The WHO said spraying disinfectants can result in eyes, respiratory or skin irritations adding that certain chemicals, such as formaldehyde, chlorine-based agents or quaternary ammonium compounds, is not recommended due to adverse health effects on workers in facilities where these methods have been utilized.
“Spraying or fumigation of outdoor spaces, such as streets or marketplaces, is also not recommended to kill the COVID-19 virus or other pathogens because disinfectant is inactivated by dirt and debris,” the WHO also said.

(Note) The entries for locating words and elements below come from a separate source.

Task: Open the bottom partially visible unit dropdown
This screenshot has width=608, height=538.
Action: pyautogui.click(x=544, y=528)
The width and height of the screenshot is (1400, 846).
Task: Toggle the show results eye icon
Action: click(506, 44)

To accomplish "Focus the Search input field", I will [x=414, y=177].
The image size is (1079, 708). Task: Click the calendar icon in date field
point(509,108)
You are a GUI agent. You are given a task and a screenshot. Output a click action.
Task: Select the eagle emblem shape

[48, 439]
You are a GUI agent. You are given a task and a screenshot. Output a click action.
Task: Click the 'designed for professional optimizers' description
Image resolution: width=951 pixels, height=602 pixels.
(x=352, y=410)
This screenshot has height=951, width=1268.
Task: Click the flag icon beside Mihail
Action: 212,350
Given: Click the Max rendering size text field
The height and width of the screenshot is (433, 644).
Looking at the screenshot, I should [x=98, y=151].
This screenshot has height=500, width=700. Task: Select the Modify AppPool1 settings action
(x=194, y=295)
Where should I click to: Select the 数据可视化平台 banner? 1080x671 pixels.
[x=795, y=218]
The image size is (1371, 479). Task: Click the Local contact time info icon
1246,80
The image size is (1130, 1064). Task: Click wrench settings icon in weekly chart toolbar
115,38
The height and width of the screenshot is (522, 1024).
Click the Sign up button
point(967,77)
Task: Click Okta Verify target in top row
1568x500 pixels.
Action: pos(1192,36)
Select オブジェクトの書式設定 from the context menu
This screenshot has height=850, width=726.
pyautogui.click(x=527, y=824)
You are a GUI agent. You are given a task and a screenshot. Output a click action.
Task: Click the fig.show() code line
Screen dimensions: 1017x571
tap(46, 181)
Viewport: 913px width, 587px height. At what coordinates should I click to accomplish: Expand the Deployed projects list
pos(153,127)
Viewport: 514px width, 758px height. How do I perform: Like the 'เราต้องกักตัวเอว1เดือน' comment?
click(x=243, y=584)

Thus the environmental health group EcoWaste Coalition called on commercial and other establishments to cease from spraying coronavirus disinfectants on individuals, especially those not wearing full personal protective equipment (PPE).
The group urged concerned establishments to heed the advisories issued by the Department of Health (DOH) and the Department of Interior and Local Government (DILG) and stop the unsafe practice of spraying individuals with disinfectant solutions.
According to the advisories issued by DOH and DILG, “commonly used chemical disinfectants such as hypochlorite are irritant to the skin and the mucous membrane (eyes, nose, and throat), and may also have adverse health effects when inhaled in an enclosed environment.”
The Infection and Prevention Control Unit of WHO’s World Health Emergencies Programme had previously advised governments against spraying individuals with disinfectants for COVID-19 prevention.
‘We strongly advise that the spraying of individuals or groups is not recommended under any circumstances. Spraying an individual or group with chemical disinfectants or detergents is physically or psychologically harmful and does not limit the spread of COVID-19,” said Dr. Maria Clara Padoveze, Infection Prevention and Control Expert, WHO.